Matt's got a big exciting countdown going on, he's counting down to leaving his job on December 31st and starting life as a full time student in January. I suppose this is a countdown for me too, but not really, it's going to be a huge change for Matt, and he can't wait to be staying up late studying for himself rather than staying up late cramming Microsoft text books and running labs that don't work in preparation for teaching the next day. Really, that's Matt's landmark, when he transitions from work to university my job will be to keep an eye on the money and make sure we don't go broke, which is my job right now anyway, so it'll be less of a big change for my daily life.
The point is, for the past several years I've been all about the big countdowns. Being a student was a life full of them: the end of this class, the start of the next semester, chopping up the years into bite-sized terms and holidays punctuated with final exams. Counting down to graduating, to moving to the US, to moving apartments, to moving again (to my very own studio), to moving in with Matt, to moving with Matt, to closing escrow on our condo (and moving), to the handfasting, to our trip to the UK, to the wedding. Actually the counting down to the wedding overarched a couple of the moves. See all those moves in there?
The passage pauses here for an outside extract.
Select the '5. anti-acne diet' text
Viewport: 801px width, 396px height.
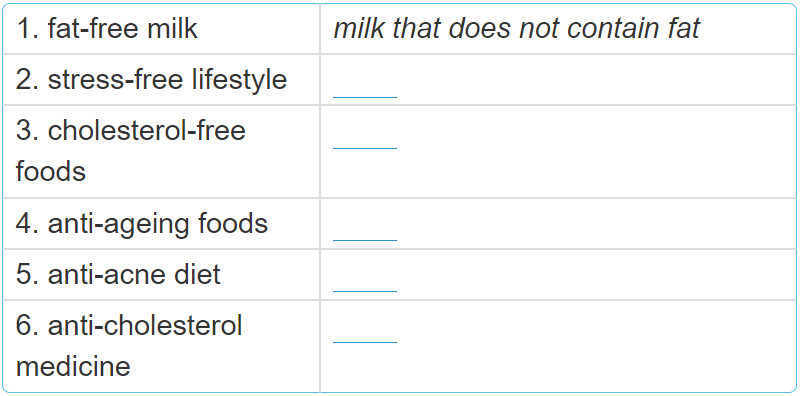[118, 274]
I didn't even list every one since I graduated...
A woman at work had a baby about a month after Matt and I got married, then a couple of weeks ago a friend told me she's pregnant and I realized that on some level I'm envious of the baby-fest. Probably because now I'm in a stable relationship, and I know who the father would be of my kids, so I can actually realistically picture it happening. I've always known that I want to be a parent, but it was always a very off-in-the-future hypothetical kind of thing. Now we're married there's actually a timeline, albeit a very vague timeline: Matt's going back to university, then I go to grad school, then we seriously look at the whole kids thing, 'cause we'll be in our early 30s by then. That's a loooong timeline, five or more years. That's also about the time we've agreed to consider relocating to the UK for a couple of years. I'm not counting down to it, it's too vague and far away. I'm certainly not thinking "just 5 more years and then I can get knocked up AND move countries!" It will be exciting to be at the point where we decide it's time to throw away the birth control and see what happens, but I don't want it NOW. Yet I definitely have been feeling a twinge of envy for my few acquaintances who are "there" already and have kids.
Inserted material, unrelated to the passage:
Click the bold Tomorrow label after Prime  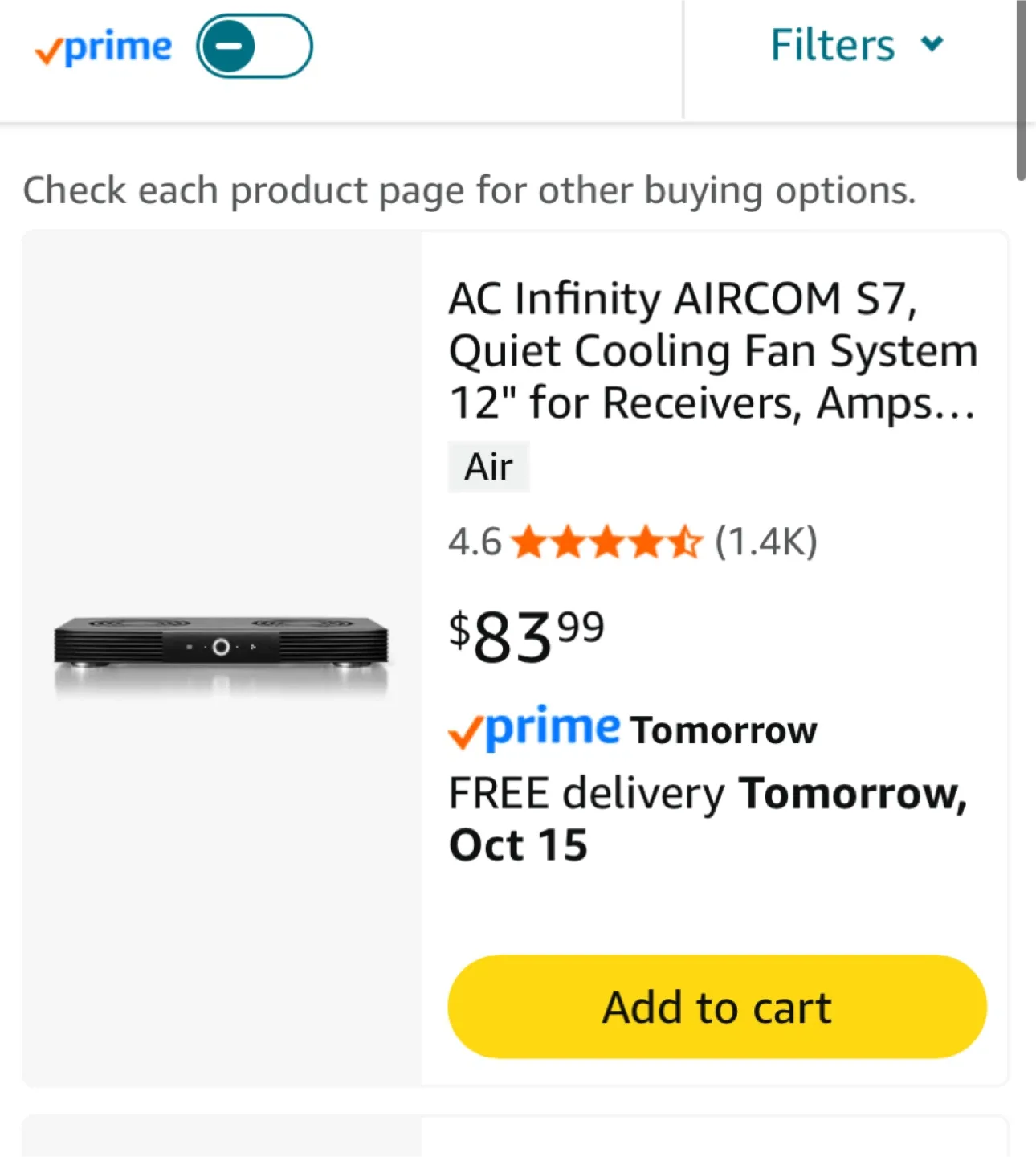724,731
I've been wondering why I should feel this twinge, I certainly don't think now would be a good time, I want to spend time with my husband "just us" for a while longer, we are about to severely limit our income for the next three years, and there's no room in our place for a kid, so a kid would mean moving to a bigger place, which we can't afford since our income is going down for now...but still...that want is there now more than I've ever felt it. Weird. I started to worry that I was falling into the trap of longing for the next stage and forgetting to enjoy what I have now. I wondered if I was talking myself into wanting something that just plain doesn't make sense right now, just so I could feel deprived. I tried to talk myself out of that little envious twinge. It didn't work.
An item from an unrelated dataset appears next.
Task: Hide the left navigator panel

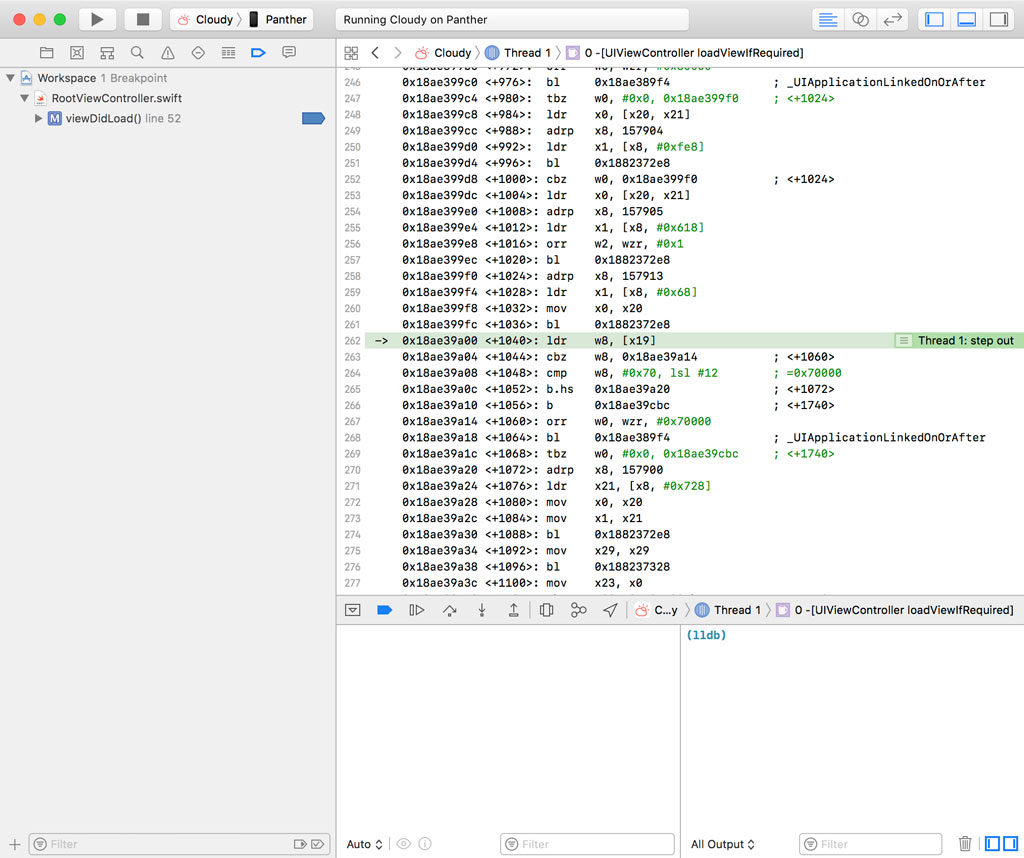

Then, last week, I was talking action plans with my boss, what we want to happen in the next 6 months, and the next year. She picked up her calendar to illustrate which month a grant application would be due, realized her calendar only covers 2005 and said "oh, guess I need to get a new calendar". Then it hit me. It hit me that next year is a blank slate. It hit me that I don't have anything lined up for 2006 beyond living my life and meeting my goals at work. No landmarks beyond anniversaries and birthday parties. In that moment I felt so free. Free to channel my energy into improving my life every day, to focusing on now in specific and the future in general, rather than one single future event. The experience of being the newlywed wife of a student engineer and mommy to no-one but a pair of relatively well behaved felines.
Suddenly I don't envy the expectant mom and the new mom nearly so much. Having a child has got to be one of the biggest countdowns there is, and after that it's landmark after life changing landmark, all the way through to going from parent to grandparent. No thanks. I think I want to get used to living without making new landmarks for a while.